Designing Robust, Scalable & Stable E-Commerce Systems

ArchitectureE-CommerceRedisVarnishCDNGaleraGrafanaRabbitMQOpenTelemetry

E-commerce systems face unique challenges — unpredictable traffic spikes, complex inventory logic, payment reliability, and the absolute requirement of zero data loss. This case study covers the architectural patterns that make high-availability e-commerce work, from cache invalidation strategy to queue-based order processing, Redis topology design, and why load testing must be a first-class engineering practice, not an afterthought.

Cache Invalidation Strategy

The old joke about cache invalidation being one of the two hard problems in computer science is particularly relevant in e-commerce. Full-page caching (via Varnish or Redis FPC) can make a storefront respond in under 50ms, but it's only as good as its purge logic. A cache that serves stale data is worse than no cache at all — it's a cache that lies.

Tag-based cache invalidation is the architectural pattern that makes caching viable for dynamic e-commerce content. Every cached page is tagged with the entities it depends on: product IDs, category IDs, CMS block identifiers, and price rule IDs. When a product price changes, only pages tagged with that specific product ID get purged — not the entire cache.
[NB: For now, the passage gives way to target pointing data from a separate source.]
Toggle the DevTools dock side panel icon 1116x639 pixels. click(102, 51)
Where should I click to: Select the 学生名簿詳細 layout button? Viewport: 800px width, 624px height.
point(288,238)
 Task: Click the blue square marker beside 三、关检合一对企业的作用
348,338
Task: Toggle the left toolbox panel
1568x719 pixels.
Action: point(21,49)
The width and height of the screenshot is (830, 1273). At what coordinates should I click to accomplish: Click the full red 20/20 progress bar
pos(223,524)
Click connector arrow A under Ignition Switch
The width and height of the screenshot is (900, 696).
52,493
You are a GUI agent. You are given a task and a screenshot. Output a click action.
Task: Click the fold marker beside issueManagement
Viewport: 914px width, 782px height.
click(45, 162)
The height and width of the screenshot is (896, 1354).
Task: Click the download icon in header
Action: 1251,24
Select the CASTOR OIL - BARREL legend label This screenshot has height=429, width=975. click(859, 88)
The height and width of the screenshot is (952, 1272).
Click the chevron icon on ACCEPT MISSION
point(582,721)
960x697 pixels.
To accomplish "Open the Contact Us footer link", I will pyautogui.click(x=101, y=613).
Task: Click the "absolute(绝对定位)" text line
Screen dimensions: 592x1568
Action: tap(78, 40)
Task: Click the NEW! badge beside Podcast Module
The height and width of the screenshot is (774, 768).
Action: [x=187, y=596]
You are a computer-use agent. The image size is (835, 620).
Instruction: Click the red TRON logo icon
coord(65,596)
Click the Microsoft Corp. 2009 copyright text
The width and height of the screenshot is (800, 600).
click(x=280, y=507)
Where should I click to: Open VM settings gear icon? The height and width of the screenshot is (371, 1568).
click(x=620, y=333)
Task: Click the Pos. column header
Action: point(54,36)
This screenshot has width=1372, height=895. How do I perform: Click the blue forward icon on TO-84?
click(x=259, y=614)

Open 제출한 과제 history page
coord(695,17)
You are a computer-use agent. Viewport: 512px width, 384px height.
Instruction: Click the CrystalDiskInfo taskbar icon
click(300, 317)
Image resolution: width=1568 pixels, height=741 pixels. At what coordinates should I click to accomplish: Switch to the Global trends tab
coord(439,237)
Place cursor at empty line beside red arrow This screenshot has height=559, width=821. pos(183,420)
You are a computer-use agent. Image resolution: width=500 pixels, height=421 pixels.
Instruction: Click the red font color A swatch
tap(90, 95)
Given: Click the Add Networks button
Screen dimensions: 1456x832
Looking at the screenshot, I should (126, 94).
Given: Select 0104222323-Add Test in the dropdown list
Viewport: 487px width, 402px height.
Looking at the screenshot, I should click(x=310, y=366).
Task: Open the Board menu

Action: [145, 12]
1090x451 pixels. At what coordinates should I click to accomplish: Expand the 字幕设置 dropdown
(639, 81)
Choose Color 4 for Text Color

When a category assignment changes, pages tagged with that category get purged.

This sounds simple in theory, but the implementation details matter enormously. A flash sale that changes prices on 500 products needs to purge thousands of pages (category listings, search results, product pages, cross-sell blocks) within seconds. If the purge process takes 30 seconds, you have a 30-second window where customers see incorrect prices — which can mean selling at a loss or violating consumer protection laws in jurisdictions with strict pricing accuracy requirements.

Our implementation uses a two-level caching architecture. Varnish handles the hot cache layer with sub-millisecond response times. Behind Varnish, a Redis FPC layer acts as a warm cache that survives Varnish restarts and provides cache entries to new Varnish nodes in a horizontally scaled setup. Both layers share the same tag-based invalidation system, so a single purge command clears the entry from both layers simultaneously.

CDN caching adds a third layer for static assets (images, CSS, JavaScript) with aggressive Cache-Control headers. But we deliberately keep the CDN out of the dynamic page caching — CDN cache invalidation is slow (often 5–15 seconds globally) and imprecise. For price-sensitive content, 15 seconds of stale data is unacceptable.

Queue-Based Order Processing

Checkout is the single most business-critical user flow in any e-commerce system. Every millisecond of latency and every percentage point of failure rate directly translates to lost revenue. Yet the naive implementation of checkout — synchronously calling inventory, payment gateway, ERP, email service, and analytics in a single request — creates a system where any downstream failure crashes the entire checkout.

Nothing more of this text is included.